Another nice stroke of serendipity was an invitation I got to attend a professional conference in Louisiana this time last year. I ended up not being able to go because of the Icelandic volcanic eruption, but I had already booked a side trip to Memphis anyway. The flight restrictions eventually lifted, and I was able to make the Memphis trip in the end. This coincided with some followup sessions Linda had booked with Doug, and my being here enabled us to add a bunch of vocal harmonies/backing tracks together, which I think enriched the sound of the songs. Technology hugely enables a lot of collaboration in music over distance, but sometimes there is no replacement for sitting in the same room, sharing ideas and singing together.

As to technology, there's no doubt that the net and collaboration tools are completely revolutionizing how, where and with whom musicians can work. When we cut the guitar parts in London, I was gearing up to use an FTP site, Soundcloud, or similar tools to share the tracks with the Mother Ship in Memphis, but in the end, because I was able to physically get here, I just brought everything on a USB stick. If we ever get truly fast, low-latency symmetrical connections (fiber) and telepresence applications reaching the mass market, then you potentially have a scenario where musicians can easily collaborate, even perform live, from multiple remote locations, which could be very interesting.

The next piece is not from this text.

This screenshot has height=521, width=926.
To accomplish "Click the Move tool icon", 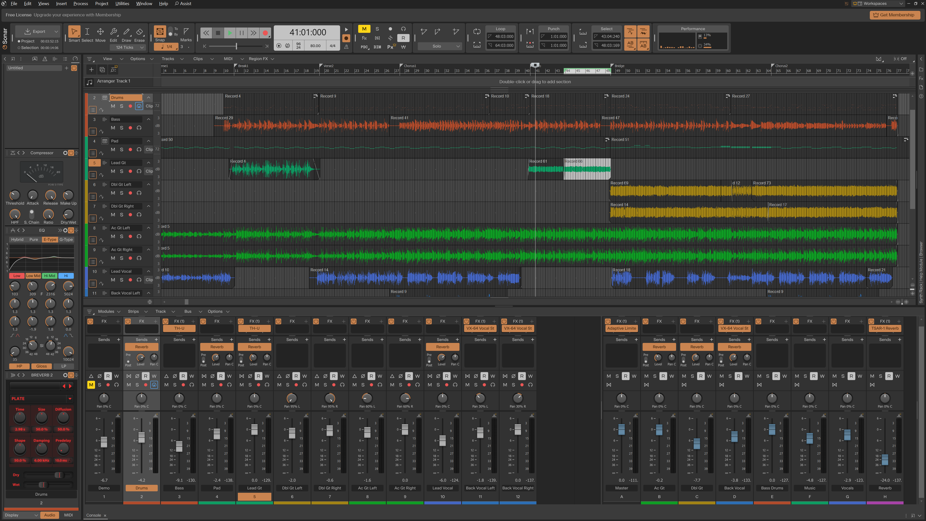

Technology makes the previously unthinkable commonplace when it comes to producing the music, but the music itself, if it's good, is entirely a product of the human sphere. Which is where the Memphis thing comes in. Either you've got the human element, or you don't. And here, at least for now, it still seems to drip from the trees.

Note: Enck's a telecom analyst, investor, and tech journalist... in case that wasn't obvious.